- Exercise instructions
Reproduce each of the following rows word for word, with every line unchanged.

- Provided records
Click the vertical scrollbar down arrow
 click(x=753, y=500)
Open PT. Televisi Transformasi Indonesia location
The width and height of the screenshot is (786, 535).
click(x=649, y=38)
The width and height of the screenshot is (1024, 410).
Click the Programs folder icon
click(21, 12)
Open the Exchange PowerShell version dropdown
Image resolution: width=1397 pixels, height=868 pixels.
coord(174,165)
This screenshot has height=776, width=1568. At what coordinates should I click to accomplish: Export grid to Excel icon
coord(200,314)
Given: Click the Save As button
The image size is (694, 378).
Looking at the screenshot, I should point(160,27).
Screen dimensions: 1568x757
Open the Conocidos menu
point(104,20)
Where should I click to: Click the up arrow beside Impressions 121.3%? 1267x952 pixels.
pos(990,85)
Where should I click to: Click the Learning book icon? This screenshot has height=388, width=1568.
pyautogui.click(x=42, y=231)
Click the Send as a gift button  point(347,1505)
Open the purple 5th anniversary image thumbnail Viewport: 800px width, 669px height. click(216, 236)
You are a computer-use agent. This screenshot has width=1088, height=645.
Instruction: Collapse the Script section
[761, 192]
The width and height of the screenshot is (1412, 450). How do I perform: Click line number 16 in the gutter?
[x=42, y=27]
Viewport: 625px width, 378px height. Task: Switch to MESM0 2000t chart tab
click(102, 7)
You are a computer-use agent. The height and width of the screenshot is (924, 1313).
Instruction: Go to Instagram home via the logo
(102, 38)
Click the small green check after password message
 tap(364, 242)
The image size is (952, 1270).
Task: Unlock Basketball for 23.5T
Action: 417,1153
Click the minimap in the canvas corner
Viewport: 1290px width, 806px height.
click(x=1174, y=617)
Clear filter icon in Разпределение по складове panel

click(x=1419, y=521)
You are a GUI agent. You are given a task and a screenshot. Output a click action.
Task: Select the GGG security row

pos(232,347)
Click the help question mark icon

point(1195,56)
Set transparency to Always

- Completed task
Click the vertical scrollbar down arrow
 click(x=753, y=500)
Open PT. Televisi Transformasi Indonesia location
The width and height of the screenshot is (786, 535).
click(x=649, y=38)
The width and height of the screenshot is (1024, 410).
Click the Programs folder icon
click(21, 12)
Open the Exchange PowerShell version dropdown
Image resolution: width=1397 pixels, height=868 pixels.
coord(174,165)
This screenshot has height=776, width=1568. At what coordinates should I click to accomplish: Export grid to Excel icon
coord(200,314)
Given: Click the Save As button
The image size is (694, 378).
Looking at the screenshot, I should point(160,27).
Screen dimensions: 1568x757
Open the Conocidos menu
point(104,20)
Where should I click to: Click the up arrow beside Impressions 121.3%? 1267x952 pixels.
pos(990,85)
Where should I click to: Click the Learning book icon? This screenshot has height=388, width=1568.
pyautogui.click(x=42, y=231)
Click the Send as a gift button  point(347,1505)
Open the purple 5th anniversary image thumbnail Viewport: 800px width, 669px height. click(216, 236)
You are a computer-use agent. This screenshot has width=1088, height=645.
Instruction: Collapse the Script section
[761, 192]
The width and height of the screenshot is (1412, 450). How do I perform: Click line number 16 in the gutter?
[x=42, y=27]
Viewport: 625px width, 378px height. Task: Switch to MESM0 2000t chart tab
click(102, 7)
You are a computer-use agent. The height and width of the screenshot is (924, 1313).
Instruction: Go to Instagram home via the logo
(102, 38)
Click the small green check after password message
 tap(364, 242)
The image size is (952, 1270).
Task: Unlock Basketball for 23.5T
Action: 417,1153
Click the minimap in the canvas corner
Viewport: 1290px width, 806px height.
click(x=1174, y=617)
Clear filter icon in Разпределение по складове panel

click(x=1419, y=521)
You are a GUI agent. You are given a task and a screenshot. Output a click action.
Task: Select the GGG security row

pos(232,347)
Click the help question mark icon

point(1195,56)
Set transparency to Always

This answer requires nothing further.